I read these reports linked above and looked over the leaked documents from the December meeting.
I’m left with more questions than answers after looking at all of this. A few questions are:
- Why did they “seed” the #NoMoore hashtag in September and not #NoStrange when the runoff wasn’t held until September 26th? Were they anticipating that Strange was going to lose or just out to get Roy Moore from the get go?
- Why is The Washington Post trying to be out front and center with their reporting of Project Birmingham when this thing has WaPo fingerprints all over it? Specifically David Weigal’s prints. Weigal is mentioned in this article and wrote another on September 27th, the day following Moore’s nomination, where he is among the first writers in the bunch to drive the narrative about Doug Jones prosecuting the KKK. Project Birmingham wanted to increase turnout among black voters by driving home that point and all of the media were more than happy to go along with it. Weigal appears to have either been the most eager to publish or first to get the memo from the project.
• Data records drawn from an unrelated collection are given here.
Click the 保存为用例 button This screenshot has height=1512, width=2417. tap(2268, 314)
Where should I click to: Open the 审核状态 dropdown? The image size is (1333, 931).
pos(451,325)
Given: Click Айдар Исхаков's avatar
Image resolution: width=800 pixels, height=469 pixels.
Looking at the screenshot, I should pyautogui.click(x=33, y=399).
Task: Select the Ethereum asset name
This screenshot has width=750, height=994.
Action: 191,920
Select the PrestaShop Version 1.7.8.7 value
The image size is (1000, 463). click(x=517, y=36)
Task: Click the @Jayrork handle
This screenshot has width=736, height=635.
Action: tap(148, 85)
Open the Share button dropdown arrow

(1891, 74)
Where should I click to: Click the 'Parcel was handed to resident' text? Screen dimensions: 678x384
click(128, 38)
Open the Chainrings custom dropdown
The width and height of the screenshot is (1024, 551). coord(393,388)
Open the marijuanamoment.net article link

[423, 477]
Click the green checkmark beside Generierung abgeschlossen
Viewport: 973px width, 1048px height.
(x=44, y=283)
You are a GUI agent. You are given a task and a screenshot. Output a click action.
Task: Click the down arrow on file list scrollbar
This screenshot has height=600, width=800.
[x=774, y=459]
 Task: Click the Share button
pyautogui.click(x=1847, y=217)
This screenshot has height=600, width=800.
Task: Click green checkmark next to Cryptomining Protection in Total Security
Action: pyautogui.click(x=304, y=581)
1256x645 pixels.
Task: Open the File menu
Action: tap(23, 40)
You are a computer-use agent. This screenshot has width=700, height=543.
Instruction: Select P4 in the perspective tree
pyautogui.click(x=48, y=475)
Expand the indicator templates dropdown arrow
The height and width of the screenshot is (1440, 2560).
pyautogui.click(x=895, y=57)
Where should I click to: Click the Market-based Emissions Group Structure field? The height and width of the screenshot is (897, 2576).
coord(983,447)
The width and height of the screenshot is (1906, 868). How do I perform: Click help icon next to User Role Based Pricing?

- Was the November 9th WaPo story, the first of the allegations against Moore, connected with Project Birmingham? We know from the leaked documents that someone with the project reached out to major media organizations and presented data to show that Anti-Moore content was popular and lucrative. Did someone at the project reach out to Stephanie McCrummen in the same manner as was done with David Weigal? McCrummen wrote that she met with Moore accusers for three weeks before they finally agreed to go public. This would put her in Alabama circa October 19th. According to the leaked “After Action” documents, Project Birmingham was “experimenting, in October, with tactics to push narratives from one social platform to another and ultimately into press.” Was McCrummen’s story “pushed” to her from the project? The allegations have yet to be proven and Moore has recently taken a lie detector test that indicates he is telling the truth.
I’m calling on the media outlets that have the documents from both the September and December meetings of Project Birmingham to release them to the public! There is no reason to hold on to them unless they want to protect an ally or even one of their own. I’m continuing to watch this story and will update this post as more information becomes available.